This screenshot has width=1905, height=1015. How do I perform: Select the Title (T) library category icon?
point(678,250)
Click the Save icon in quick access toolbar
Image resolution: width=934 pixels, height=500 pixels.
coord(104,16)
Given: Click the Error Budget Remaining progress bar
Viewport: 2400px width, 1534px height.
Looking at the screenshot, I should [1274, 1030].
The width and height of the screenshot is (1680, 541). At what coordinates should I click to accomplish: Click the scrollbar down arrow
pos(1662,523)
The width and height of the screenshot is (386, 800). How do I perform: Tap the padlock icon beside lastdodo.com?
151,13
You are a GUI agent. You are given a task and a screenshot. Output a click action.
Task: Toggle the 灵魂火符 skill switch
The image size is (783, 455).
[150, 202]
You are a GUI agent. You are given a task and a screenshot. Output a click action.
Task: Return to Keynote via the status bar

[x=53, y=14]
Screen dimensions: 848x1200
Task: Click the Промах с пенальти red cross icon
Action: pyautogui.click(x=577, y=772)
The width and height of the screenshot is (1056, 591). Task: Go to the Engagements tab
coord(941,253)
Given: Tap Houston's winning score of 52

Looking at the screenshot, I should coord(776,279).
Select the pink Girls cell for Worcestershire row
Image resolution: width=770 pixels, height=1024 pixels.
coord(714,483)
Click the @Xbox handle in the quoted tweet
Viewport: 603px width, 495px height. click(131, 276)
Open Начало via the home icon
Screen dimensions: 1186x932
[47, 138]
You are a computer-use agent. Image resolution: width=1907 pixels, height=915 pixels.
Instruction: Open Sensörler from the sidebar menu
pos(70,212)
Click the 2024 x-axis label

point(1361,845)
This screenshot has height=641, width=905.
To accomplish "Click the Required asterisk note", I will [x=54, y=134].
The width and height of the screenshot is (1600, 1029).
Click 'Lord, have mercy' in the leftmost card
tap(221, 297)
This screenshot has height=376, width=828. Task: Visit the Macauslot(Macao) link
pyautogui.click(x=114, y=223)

TASK TO COMPLETE — Could you print every record above exactly as it appears?

SOLUTION TO THIS TASK —
This screenshot has width=1905, height=1015. How do I perform: Select the Title (T) library category icon?
point(678,250)
Click the Save icon in quick access toolbar
Image resolution: width=934 pixels, height=500 pixels.
coord(104,16)
Given: Click the Error Budget Remaining progress bar
Viewport: 2400px width, 1534px height.
Looking at the screenshot, I should [1274, 1030].
The width and height of the screenshot is (1680, 541). At what coordinates should I click to accomplish: Click the scrollbar down arrow
pos(1662,523)
The width and height of the screenshot is (386, 800). How do I perform: Tap the padlock icon beside lastdodo.com?
151,13
You are a GUI agent. You are given a task and a screenshot. Output a click action.
Task: Toggle the 灵魂火符 skill switch
The image size is (783, 455).
[150, 202]
You are a GUI agent. You are given a task and a screenshot. Output a click action.
Task: Return to Keynote via the status bar

[x=53, y=14]
Screen dimensions: 848x1200
Task: Click the Промах с пенальти red cross icon
Action: pyautogui.click(x=577, y=772)
The width and height of the screenshot is (1056, 591). Task: Go to the Engagements tab
coord(941,253)
Given: Tap Houston's winning score of 52

Looking at the screenshot, I should coord(776,279).
Select the pink Girls cell for Worcestershire row
Image resolution: width=770 pixels, height=1024 pixels.
coord(714,483)
Click the @Xbox handle in the quoted tweet
Viewport: 603px width, 495px height. click(131, 276)
Open Начало via the home icon
Screen dimensions: 1186x932
[47, 138]
You are a computer-use agent. Image resolution: width=1907 pixels, height=915 pixels.
Instruction: Open Sensörler from the sidebar menu
pos(70,212)
Click the 2024 x-axis label

point(1361,845)
This screenshot has height=641, width=905.
To accomplish "Click the Required asterisk note", I will [x=54, y=134].
The width and height of the screenshot is (1600, 1029).
Click 'Lord, have mercy' in the leftmost card
tap(221, 297)
This screenshot has height=376, width=828. Task: Visit the Macauslot(Macao) link
pyautogui.click(x=114, y=223)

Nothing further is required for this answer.